Quantification of tumour-infiltrating immune cells through deconvolution of DNA methylation data in Ewing sarcomas

Abstract

Ewing Sarcomas (EWS, OMIM#612219) presents a major challenge in pediatric oncology due to its aggressive nature and poor prognosis, particularly in metastatic cases. Genetic fusions involving the EWSR1 gene and ETS family transcription factors are common in EWS, though other rarer fusions have also been identified. Current standard techniques like immunohistochemistry have failed to fully characterize the immune tumor microenvironment of EWS, hindering insights into tumor development and treatment strategies. Recent efforts apply gene expression datasets to quantify tumor-infiltrating immune cells in EWS. Similar deconvolution techniques can be also applied to DNA methylation (DNAm) arrays, which are much more stable compared to RNA-based methods. This study aims to characterize immune cell infiltration in EWS using DNAm array data.
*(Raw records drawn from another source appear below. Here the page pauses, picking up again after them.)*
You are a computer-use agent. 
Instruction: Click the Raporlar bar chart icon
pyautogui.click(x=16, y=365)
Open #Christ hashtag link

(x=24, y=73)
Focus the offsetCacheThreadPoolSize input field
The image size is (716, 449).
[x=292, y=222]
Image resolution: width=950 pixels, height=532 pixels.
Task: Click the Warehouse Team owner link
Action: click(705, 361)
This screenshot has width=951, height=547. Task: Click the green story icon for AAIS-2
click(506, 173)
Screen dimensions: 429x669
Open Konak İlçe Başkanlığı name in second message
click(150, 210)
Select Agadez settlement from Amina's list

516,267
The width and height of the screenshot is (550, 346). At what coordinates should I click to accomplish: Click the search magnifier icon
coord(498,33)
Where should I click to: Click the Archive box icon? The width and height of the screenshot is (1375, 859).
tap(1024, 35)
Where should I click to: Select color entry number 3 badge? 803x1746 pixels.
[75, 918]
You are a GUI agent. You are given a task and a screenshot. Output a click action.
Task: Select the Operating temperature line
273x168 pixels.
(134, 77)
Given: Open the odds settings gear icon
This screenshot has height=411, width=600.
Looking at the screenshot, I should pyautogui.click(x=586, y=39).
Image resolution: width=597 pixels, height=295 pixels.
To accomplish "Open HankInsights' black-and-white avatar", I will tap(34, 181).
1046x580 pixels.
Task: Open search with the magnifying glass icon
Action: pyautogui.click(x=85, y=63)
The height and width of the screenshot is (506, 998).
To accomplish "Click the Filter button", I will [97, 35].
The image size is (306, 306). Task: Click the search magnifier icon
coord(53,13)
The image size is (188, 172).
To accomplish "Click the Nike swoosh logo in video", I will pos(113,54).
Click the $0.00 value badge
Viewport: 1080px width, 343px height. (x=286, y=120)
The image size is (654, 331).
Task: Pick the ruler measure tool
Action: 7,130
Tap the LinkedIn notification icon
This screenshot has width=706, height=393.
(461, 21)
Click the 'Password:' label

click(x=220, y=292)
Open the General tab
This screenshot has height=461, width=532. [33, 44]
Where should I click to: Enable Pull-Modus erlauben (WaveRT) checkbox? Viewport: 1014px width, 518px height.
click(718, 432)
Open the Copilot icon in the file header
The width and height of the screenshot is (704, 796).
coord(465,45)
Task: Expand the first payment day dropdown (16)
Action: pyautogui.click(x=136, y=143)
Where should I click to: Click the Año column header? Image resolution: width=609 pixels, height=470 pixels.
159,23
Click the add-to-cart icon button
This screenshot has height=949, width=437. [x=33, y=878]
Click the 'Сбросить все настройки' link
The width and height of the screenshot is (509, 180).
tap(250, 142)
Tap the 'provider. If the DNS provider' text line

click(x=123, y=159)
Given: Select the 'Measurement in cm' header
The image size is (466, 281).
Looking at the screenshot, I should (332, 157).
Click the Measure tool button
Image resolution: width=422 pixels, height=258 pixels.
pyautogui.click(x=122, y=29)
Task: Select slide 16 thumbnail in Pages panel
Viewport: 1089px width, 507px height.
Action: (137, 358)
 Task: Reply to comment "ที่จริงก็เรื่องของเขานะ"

We collected 32 EWS samples from 32 consecutive patients referred to Bambino Gesù Children’s Hospital. DNAm analysis was performed by EPIC arrays; data loading, normalization, deconvolution and survival analysis were then performed in R programming environment. We observed a higher content of dendritic cells and longer overall survival in samples with EWSR1::FLI1 translocation compared to samples with rarer fusions. Moreover, T-memory lymphocytes and monocytes emerged as a significant predictor of overall survival. This study underscores the potential of DNAm arrays in providing robust insights into EWS immune profiles, offering a promising avenue for future research. Further investigations with larger cohorts are warranted to validate these findings and explore additional immune cell types influencing EWS outcomes.